La distancia desde la cual estos narradores observan su entorno, además, les permite hacer gala de un humor que no pierde nunca cierta ternura entrañable desde la cual describen los dramas y entuertos de los personajes. Hay en ellos cierto patetismo que el narrador elabora sin paternalismo, aunque no por ello sin empatía, como si solo cupiera resignarse al paso del tiempo o a las injusticias que impone una sociedad sobre la cual nunca tenemos la última palabra.

Como cuando habla, en “Certificado de supervivencia” –uno de los mejores cuentos del volumen, de aire kafkiano muy bien logrado–, sobre cómo afecta al cuerpo el paso del tiempo: “Entre la vida y la muerte no hay las diferencias que uno suele atribuirles.

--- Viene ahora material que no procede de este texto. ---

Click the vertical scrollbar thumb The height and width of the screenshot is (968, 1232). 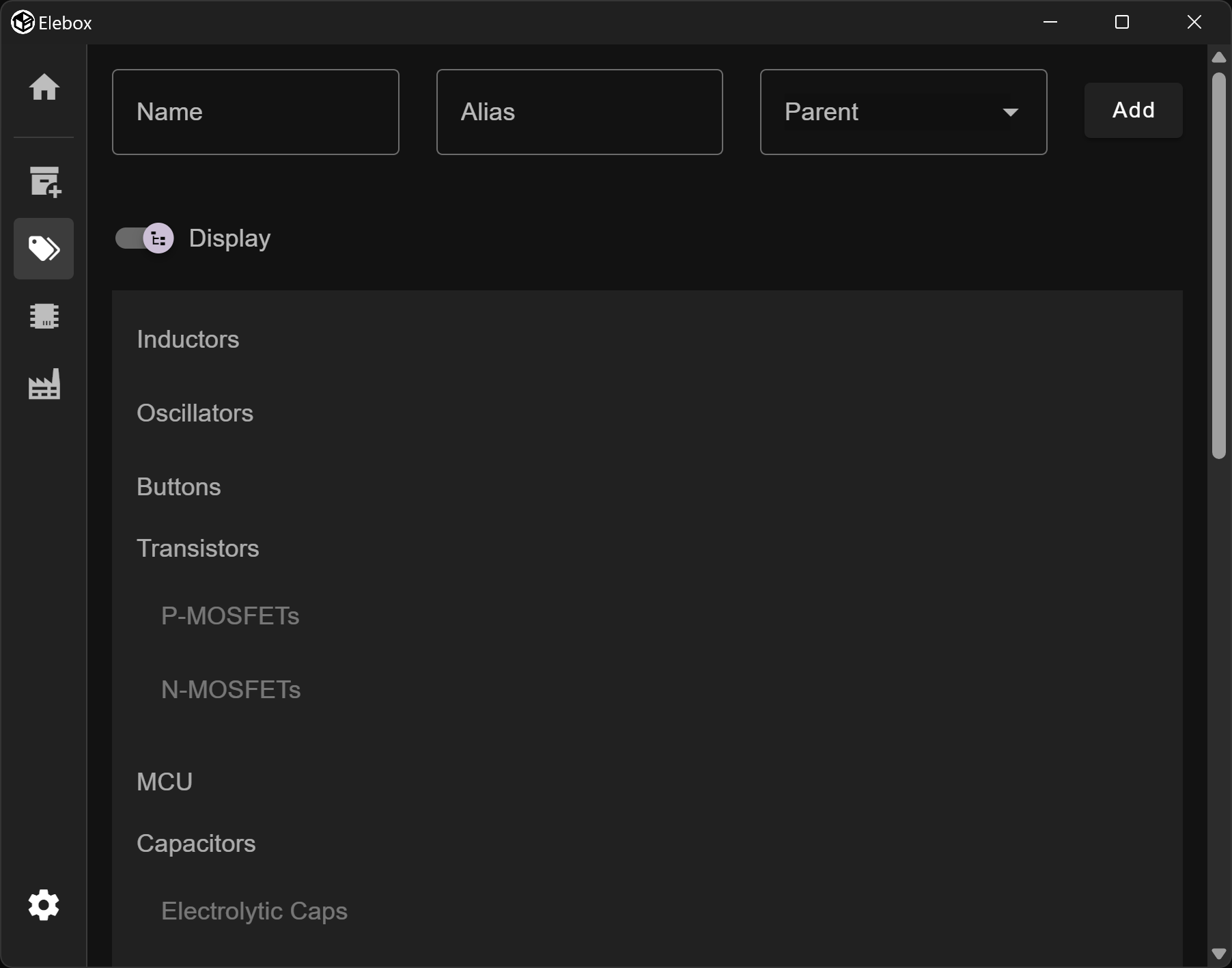pyautogui.click(x=1218, y=266)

Se nace con una buena cabellera y se la pierde pelo a pelo. Igual pasa con los dientes. (...) Y esto en lo corporal. Por dentro comienza la muerte a chamuscar anhelos y pensamientos. Ideas de hálito victorioso parece que apenas se comunican. Los sentimientos de amistad, libertad o justicia se empobrecen al asomar las canas. A veces coincide el desgaste físico con el agotamiento del espíritu. Es la muerte cabal”. Es decir, a partir de una descripción llana y sencilla de la calvicie, termina el relato haciendo una reflexión profunda en torno a las grandes derrotas existenciales, al dejarse vencer por un paso del tiempo que siempre nos recuerda su condición inexorable.

Rodeada de un aura minimalista desde la que siempre se ha leído, la obra de José Santos González Vera encuentra en estos relatos una nueva vida. Estos Cuentos escogidos nos permiten volver a situarlo en la mejor tradición de un realismo urbano, sin la crudeza de Méndez Carrasco o Gómez Morel, pero también reconocer en él una enorme capacidad imaginativa, una que nos evidencia la amplitud de recursos de un escritor que vale la pena volver a visitar.